Today is William Shatner's 80th birthday. You've gotta admire the guy. For a while it looked like he was forever going to be typecast as Captain Kirk, but then in the mid-90s, he went through a career resurgence. After Captain Kirk was disappointingly killed on-screen in Star Trek Generations, Shatner went on to pen several memoirs, co-author ten Star Trek novels, and get a new lease on his career by sending up his image in Priceline commercials.

But even after that he still spent the first few years of the millennium appearing in low-budget direct-to-DVD fare and Hallmark movies... until his recurring role on The Practice as Denny Crane. The popular character was quickly spun off into Boston Legal, and Shatner officially began the "respected elder statesman" portion of his career, winning the awards and respect that eluded him in the days he wore a Starfleet uniform.

These days he's starring on $#!+ My Dad Says, and he's the lone bright spot on the sitcom. His more interesting venture is the interview show Shatner's Raw Nerve, where his unusual interviewing style leads to conversations more engaging than you'll find on most talk shows. His recent interview with former co-star Walter Koenig was an often-tense conversation between two guys with a lot of history and not all of it pleasent. The Jason Alexander interview was one of the more revealing I've seen with the man. He managed to make Rush Limbaugh seem not sub-human for a few minutes even while confronting the man's arrogance head-on and not giving Rush an opening to pull his usual bulldog replies when challenged. Even when the guest on Raw Nerve is someone you might not usually find interesting, the conversation is worth 22 minutes of attention.

So you have to salute the man. The man's starting his ninth decade and he's keeping busier than most guys half his age. Most actors are lucky to get one iconic role in their careers. Shatner's had at least three: Captain James T. Kirk, Denny Crane... and William Shatner.

What's your favorite Shatner?


  1. I've always liked him best as Don Carter and Bob Wilson in "Nick of Time" and "Nightmare at 20,000 Feet," respectively, from the Twilight Zone.

    I think his acting was brilliant and though he was known for taking on too many roles early in his career, I'm sure he was also offered those roles because he was a good actor.

  2. I didn't forget T.J. Hooker. I just don't think it's one of his iconic roles. The show was successful in its time, but you don't often see it brought up.

    Controversial opinion about Shatner's acting: I think he acts circles around Patrick Stewart in their shared scenes together in Generations.

    Also, if you get a chance, read his book on Star Trek conventions, entitled "Get a Life!" It's full of funny anecdotes.

  3. But - but - I LIKE TJ Hooker! I've only recently started rewatching it and realized I couldn't appreciate it as a child the way I do now as an adult. It's a bit hokey and there's some things in it I'm sure aren't at all realistic - but then again, neither is L&O:SVU. And I realized that even for now it's rather edgy. Things that L&O:SVU don't even cover. They're perfectly willing to show Catholic priests raping little boys - but TJ Hooker had an atheist raping an Episcopal (woman) priest. Something you'd never see on L&O.

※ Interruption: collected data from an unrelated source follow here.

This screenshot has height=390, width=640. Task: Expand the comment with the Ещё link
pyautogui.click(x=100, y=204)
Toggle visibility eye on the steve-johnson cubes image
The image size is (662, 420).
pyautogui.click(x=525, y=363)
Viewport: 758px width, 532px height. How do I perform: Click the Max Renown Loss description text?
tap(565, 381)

    And I've always preferred Nick Of Time over Nightmare myself.

  4. I challenge anyone who questions Shatner's acting ability to watch Spock's funeral scene in ST2. There's so much going on there.

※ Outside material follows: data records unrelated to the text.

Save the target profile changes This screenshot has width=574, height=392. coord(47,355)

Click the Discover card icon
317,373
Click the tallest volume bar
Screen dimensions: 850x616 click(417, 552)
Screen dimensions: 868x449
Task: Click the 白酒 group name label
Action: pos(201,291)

    I just finished speccing Shit My Dad Says. I never expected to have such a great time writing lines for Shatner, even knowing that he would never say them. The man is the total package.

  5. For great insight into how Nick Meyer got that performance out of Shatner, one MUST read Meyer's book "View from the Bridge." He talks about how in one scene, Shatner kept overplaying a line. It's a moment where Khan - in his stolen Starfleet ship - has Kirk and the Enterprise at his mercy and he gives Kirk 60 seconds to surrender all the material they have on the Genesis Project.

    What Khan doesn't know is that Kirk has access to security codes that could be used to force down Khan's deflector shields. When the time expires, Kirk says, "Here it comes," which to Khan means "here comes the data," but to Kirk and his crew, it means "Take THIS!"

    The problem was that Shatner kept playing it with a sing-song "here it co-omes!" Meyer kept reminding him, "Khan's a supergenius, Bill. He'll figure out what you're up to if you play it like that." But Shatner kept telegraphing it in his delivery - until Meyer shot so many takes that Bill got bored, just said the line, and THAT is the take that's in the film.

    You can see it HERE.

    Meyer's book is full of directing insight like that, and has some interesting notes about directing Ricardo Montelban. Shatner's a good actor, but he just needs a director who knows how to mold that raw ability.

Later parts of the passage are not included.